Target position records
——
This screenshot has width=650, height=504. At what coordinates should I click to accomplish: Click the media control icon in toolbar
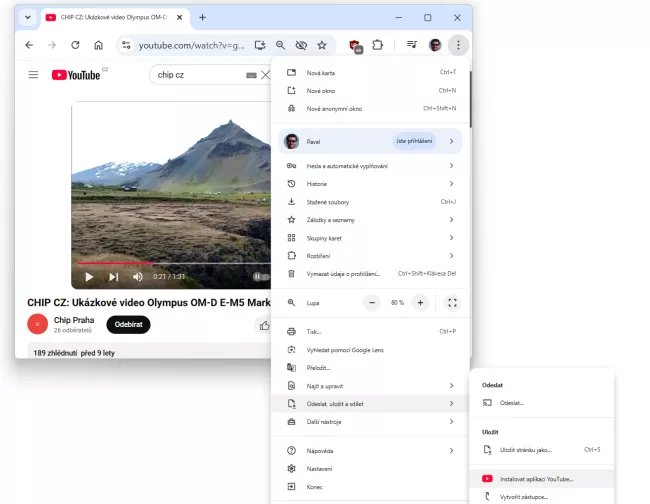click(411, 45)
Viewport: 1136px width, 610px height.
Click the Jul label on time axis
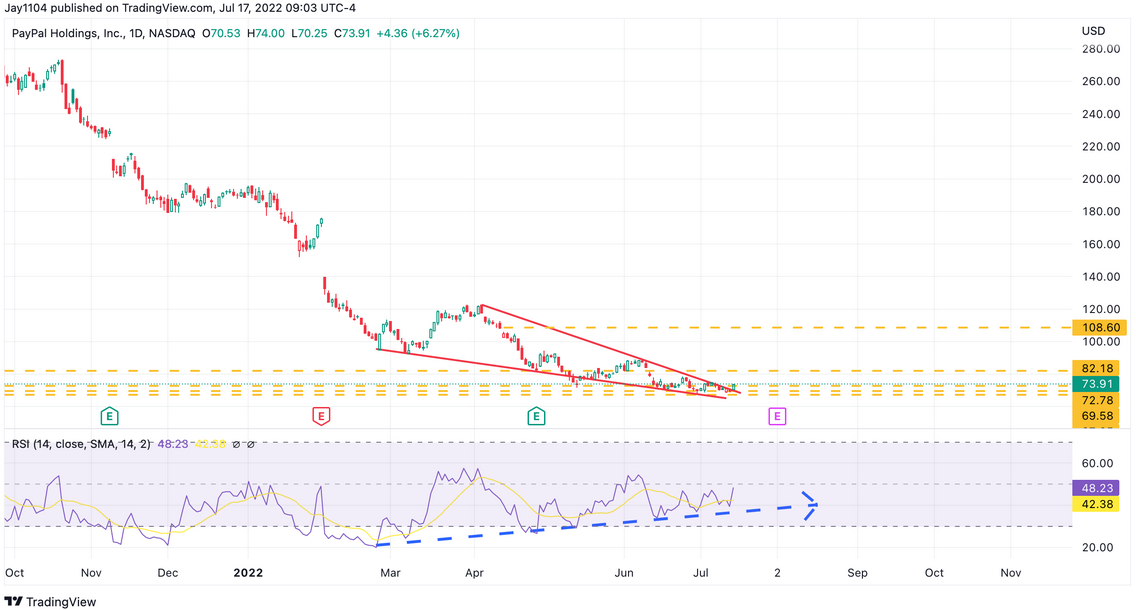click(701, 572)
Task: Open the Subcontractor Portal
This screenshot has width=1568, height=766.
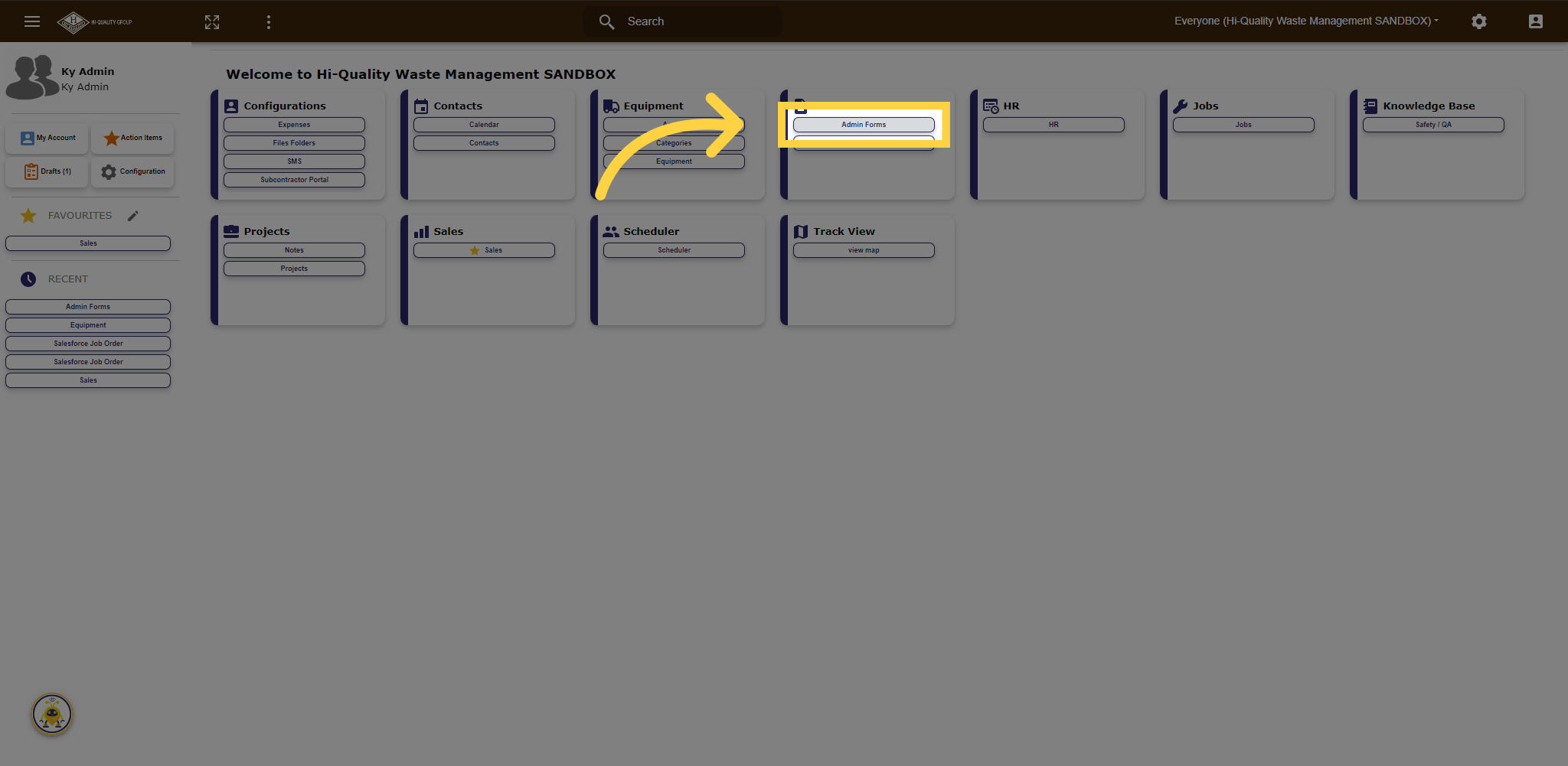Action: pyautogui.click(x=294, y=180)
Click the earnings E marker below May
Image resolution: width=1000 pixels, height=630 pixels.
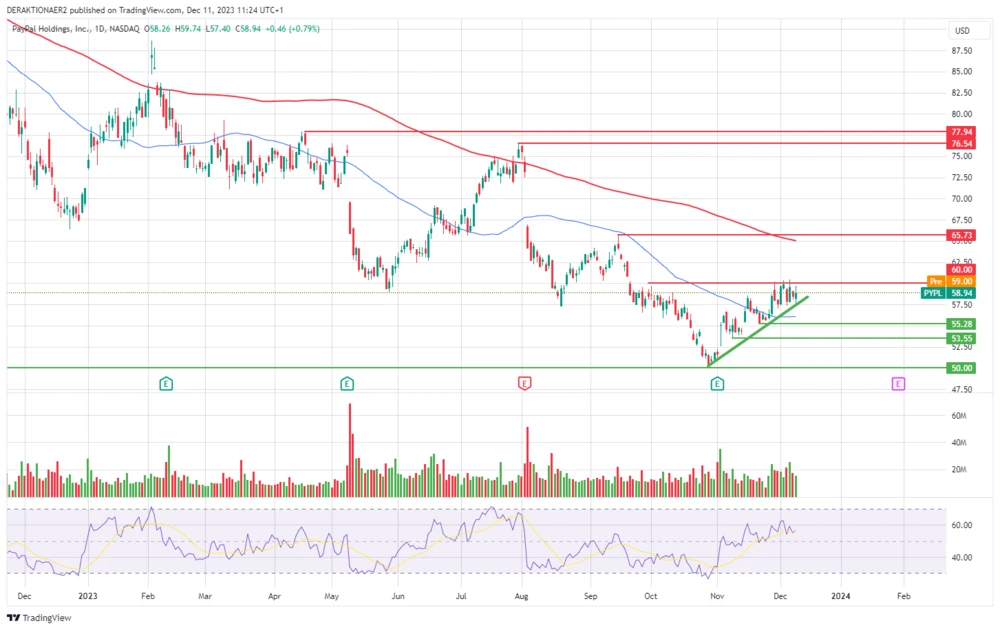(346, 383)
——
What to do
Reproduce all the rows, substituting "capture" for every "screenshot" and leaving everything else unchanged. Leave the pictures out of your answer.

Written answer
This capture has width=650, height=504. At what coordinates should I click to accomplish: Click the media control icon in toolbar
click(411, 45)
Viewport: 1136px width, 610px height.
Click the Jul label on time axis
click(701, 572)
Task: Open the Subcontractor Portal
This capture has width=1568, height=766.
Action: pyautogui.click(x=294, y=180)
Click the earnings E marker below May
Image resolution: width=1000 pixels, height=630 pixels.
(346, 383)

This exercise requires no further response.